Elva remained silent. A thousand questions clawed at her throat, begging for release. Do you even see me? Do you realize you are asking me to live a lie in a house of wolves? What happens to my life after I 'disappear'?

But the questions died in her lungs. She knew Victoria's iron will; to Victoria, Elva was a sister to be protected, yes, but also a resource to be managed. And Elva, ever the quiet shadow, had spent years learning how to swallow her own pain to keep the peace.

"Okay," Elva whispered.

Victoria smiled, a flash of genuine satisfaction. She patted Elva's shoulder with a condescending fondness. "Good girl. Don't look so tragic. Seven months will pass in the blink of an eye."

She turned and walked away, leaving Elva alone in the gold-drenched garden. Victoria didn't see the shadow that remained in Elva's eyes—the look of someone who knew they were being led to an altar, not a future.

The Fortress of Glass

Across the sprawling city, the Salvatore mansion loomed like a modern fortress. It was a place of high walls, silent guards, and an atmosphere that demanded absolute submission.

Behind the main house, a private Olympic-sized pool mirrored the harsh clarity of the morning sky. Matthew Salvatore sliced through the water with the grim efficiency of a predator. He swam not for leisure, but for discipline, his powerful strokes barely making a ripple.

As he hauled himself out of the water, his tall, large frame glistened in the sun—a landscape of corded muscle and scars that spoke of a life spent in command. A steward stepped forward immediately, offering a heavy black silk robe.

Matthew donned it in one fluid motion, his expression a mask of granite. "Report," he grunted.

His manager, a man who had mastered the art of being invisible, adjusted his glasses. "The investigation you requested on the Rodriguez girl, sir. It's complete."

Matthew paused, his blue eyes—cold and piercing as glacial ice—leveling on the man. "And?"

"Victoria Rodriguez is exactly who they say she is," the manager reported carefully. "The pedigree is flawless. Royal bloodlines on the maternal side, immense wealth on the paternal. She has been raised in total seclusion within the estate since she was a child. Her records are spotless."
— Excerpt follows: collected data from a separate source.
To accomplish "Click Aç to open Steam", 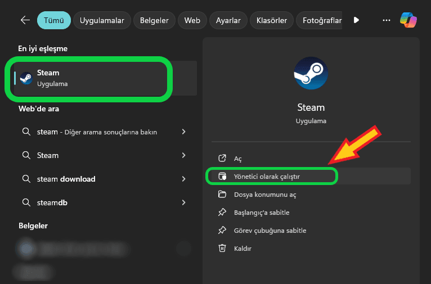I will (237, 159).
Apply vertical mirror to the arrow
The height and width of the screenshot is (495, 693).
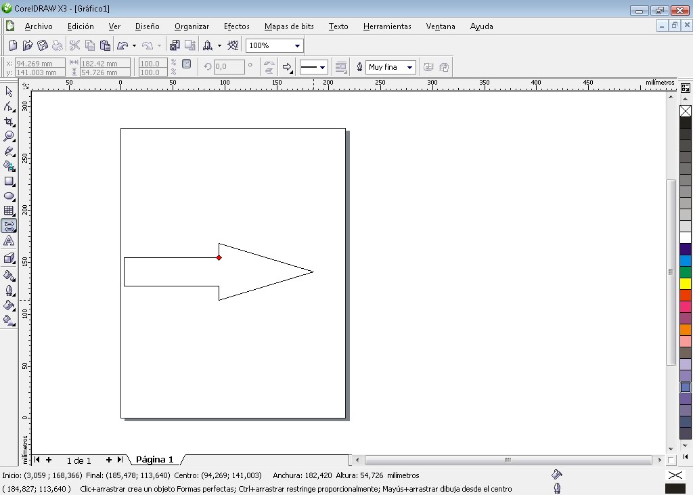pos(269,70)
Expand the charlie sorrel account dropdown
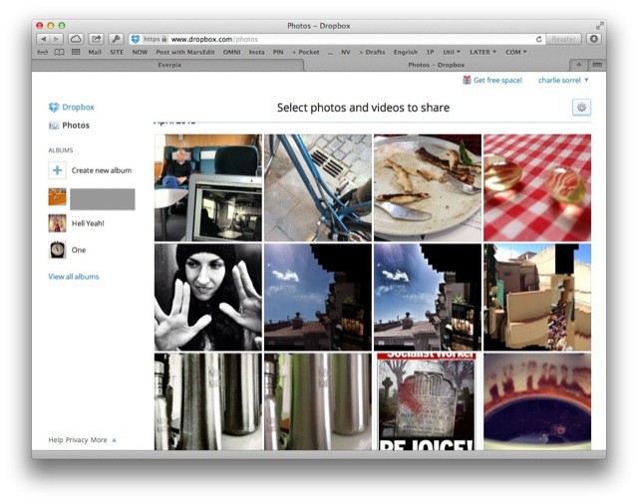Image resolution: width=638 pixels, height=503 pixels. point(563,80)
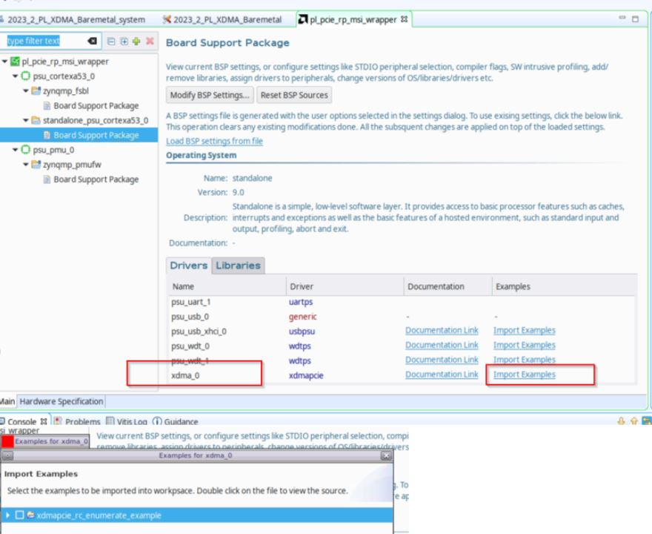
Task: Open the Hardware Specification tab
Action: [x=62, y=401]
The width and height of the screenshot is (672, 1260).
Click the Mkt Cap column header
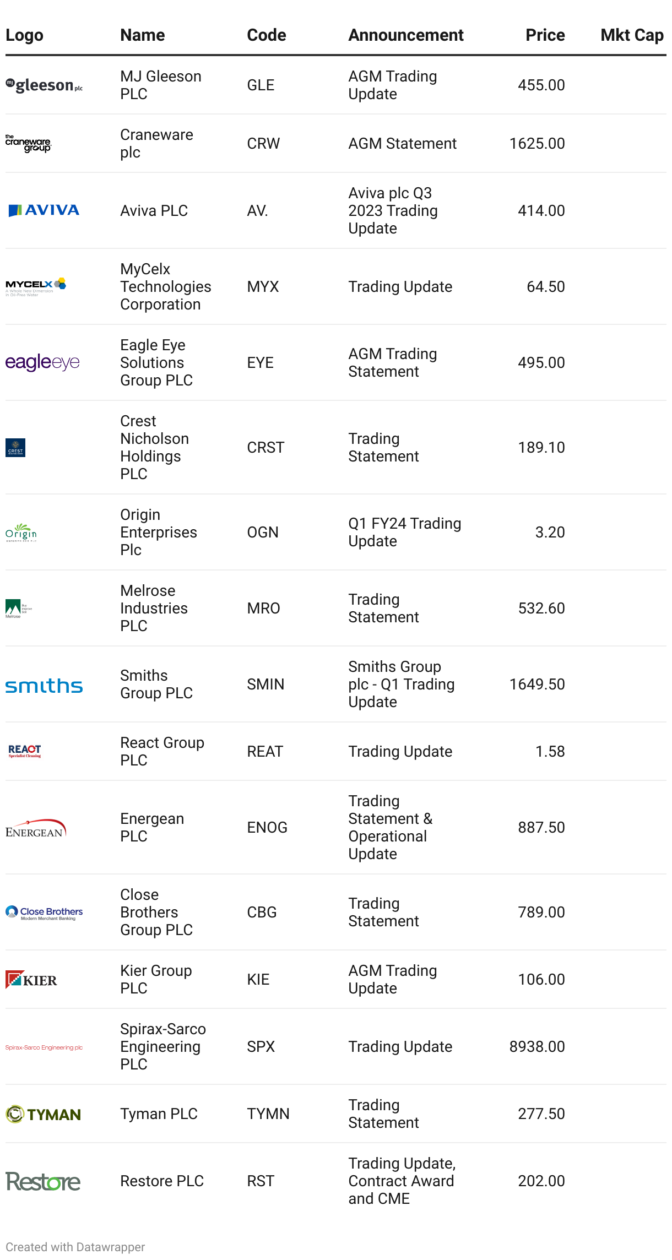pos(631,35)
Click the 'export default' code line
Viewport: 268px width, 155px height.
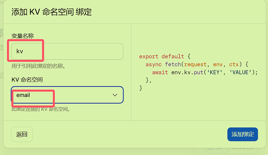tap(165, 56)
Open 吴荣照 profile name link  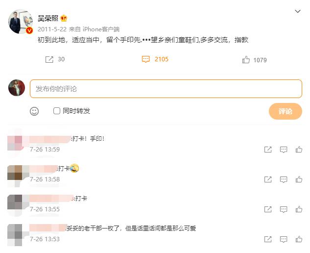tap(48, 19)
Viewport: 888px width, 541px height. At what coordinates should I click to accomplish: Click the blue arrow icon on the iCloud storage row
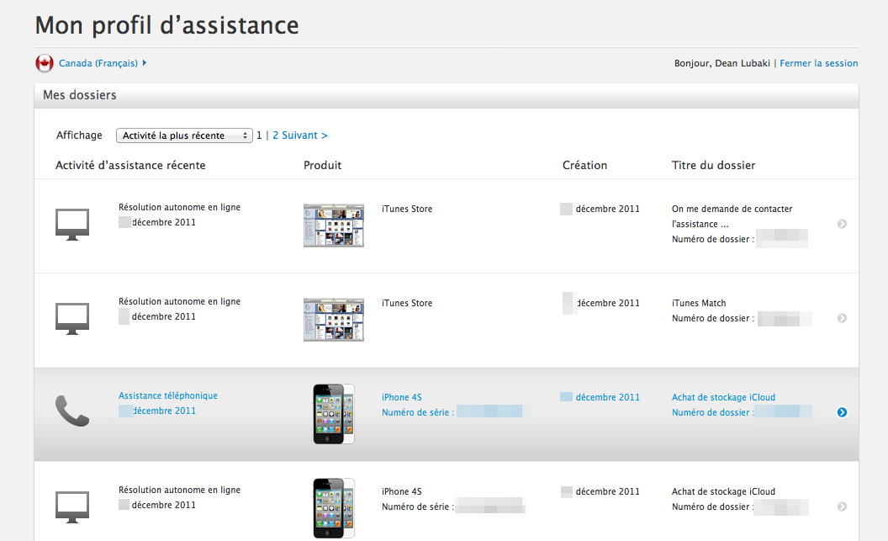(x=841, y=412)
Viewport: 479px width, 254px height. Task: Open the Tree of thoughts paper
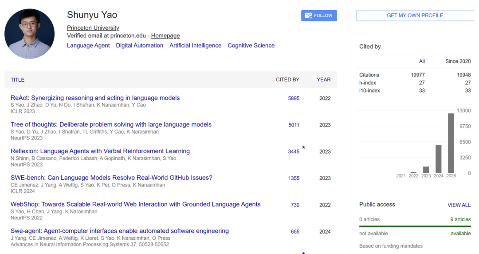(x=111, y=124)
Matthew looked out toward the horizon, his gaze tracking the sway of the distant trees. The nagging instinct that had prickled at him during the tea—the sense that the girl's trembling hands didn't match the Rodriguez reputation—began to settle.

If the paper trail was clean, then perhaps he had simply misinterpreted her nerves. After all, few people could look him in the eye without shaking. Why should a sheltered heiress be any different?

"Good," Matthew said, his voice flat. "That is enough."

He didn't care for the details of her personality. For a man like Matthew, marriage was a strategic alliance, a pillar of stability for the Salvatore legacy. He didn't need a soulmate; he needed a wife who wouldn't tarnish the name. As long as her blood was blue and her family was powerful, the rest was irrelevant.

He turned toward the house, his mind already shifting to the day's board meetings and military contracts. The girl's face—those wide, haunting eyes that seemed to hold a world of unspoken sorrow—flickered briefly in his mind before he ruthlessly suppressed it.

In one month, she would be his. She would move into his house, wear his name, and live by his decree. In the world of the Salvatores, there were no exceptions to the rules, and there was no room for secrets.

Back in the sunflower garden, Elva watched a single petal detach from a flower and drift to the dirt. She felt like that petal—torn from the stem, at the mercy of a wind she couldn't control.

The storm was coming, and the gilded gates of the Salvatore estate were waiting to swallow her whole.